Excerpt to read START
Co-Chair Anyania Muse said EDI work breaks from “traditionalism” in terms of engaging people, recognizing differences across race, age, gender, sexual orientation and religion.
“The grouping of EDI work is really just an umbrella to hold all of that, to support both integration and transformation of the way we do the work,” Muse said. “There is no check mark that you mark off and you have somehow arrived — it is a continuous and ongoing set of norms and procedures.”
Muse previously served as the first equity officer for Marin County, California, and currently works as the director of inclusion, diversity, equity and access for the Oregon Shakespeare Festival.
Each state has a required level of training, but achieving “real inclusion” goes beyond simple compliance, Muse said.
Muse asked the council to consider the purpose of the city’s statement on DEI and where the responsibility lies for engaging with social equity and racial justice issues between citizens, city employees and across groups. The DEI position would most effectively find a home somewhere between the city manager’s office, mayor’s office and human resources department, she said.
The ordinance that formed the SERJ Commission said “an individual may approach the commission regarding a specific instance of prejudice, discrimination or racism” and upon agreement by all parties, the commission “shall arrange for impartial, nonbinding, collaborative conciliatory services that do not conflict with the functions of any other government body.”
Muse said offering conciliatory services without a DEI manager means handing the work to a consultant — a loose problem with no one to hold it as the city hasn’t yet clarified goals, budget and commitment surrounding the services sought, she said.
“I think the most strategic way to assist the city in making good on its promise of this commission and the work that it wants it to do is to have a full-time equity manager who can then do either an RFP process or vet conciliatory services that will work alongside that manager and create an infrastructure to hold that work,” Muse said.
Excerpt to read END
- _Activity 1_: Reproduce the excerpt on the city's equity work, everything from "The ordinance that" down to "sought, she said.".
- _Activity 2_: In the excerpt on the city's equity work, what position does Muse currently hold at the Oregon Shakespeare Festival?
- _Activity 3_: Carry the excerpt on the city's equity work forward from its last sentence.
Data to examine START
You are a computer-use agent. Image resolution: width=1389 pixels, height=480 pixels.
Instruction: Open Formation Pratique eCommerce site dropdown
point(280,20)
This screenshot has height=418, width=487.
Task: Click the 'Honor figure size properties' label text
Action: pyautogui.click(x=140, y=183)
Data to examine END
- _Final answer 1_:
The ordinance that formed the SERJ Commission said “an individual may approach the commission regarding a specific instance of prejudice, discrimination or racism” and upon agreement by all parties, the commission “shall arrange for impartial, nonbinding, collaborative conciliatory services that do not conflict with the functions of any other government body.”
Muse said offering conciliatory services without a DEI manager means handing the work to a consultant — a loose problem with no one to hold it as the city hasn’t yet clarified goals, budget and commitment surrounding the services sought, she said.

- _Final answer 2_: Director of inclusion, diversity, equity and access.

- _Final answer 3_:
The city and SERJ Commission could bring in a consultant or group to develop a three- or five-year plan, covering the ramifications of hiring a DEI manager, roles and responsibilities, and what matters fall under the purview of Equal Employment Opportunity or human resources, Muse said.
According to the commission’s report, Gresham, Hillsboro, Wilsonville, Eugene and other Oregon cities have added a DEI manager, and in Ashland, a budget of $150,000 would cover a salary of $80,000-$100,000 plus benefits and a training budget.
Simon said the SERJ Commission fulfilled the first step: Identifying need. Muse brings experience and tools that can be used for budgeting and hiring criteria, she said, adding that the commission lacks the time, training and capacity to accomplish all the tasks assigned by the council.
Muse emphasized a need to select a qualified candidate who can engage in open conversations, understands how to work across difference, can help the city “hear what you may not have been willing to hear thus far,” and knows how to meaningfully move the work forward.
“You are not hiring somebody to only deal with Black issues,” Muse said. “You are hiring somebody who has the capacity to engage in a conversation about what real inclusion looks like.”
Muse advised against giving DEI manager responsibilities to the HR director because of legal considerations and conflicting power balance. As far as partnerships with neighboring municipalities, “in terms of creating a repository and a space for the work that Ashland needs to do, you want to go into this very singularly and then build out the partnerships,” she said.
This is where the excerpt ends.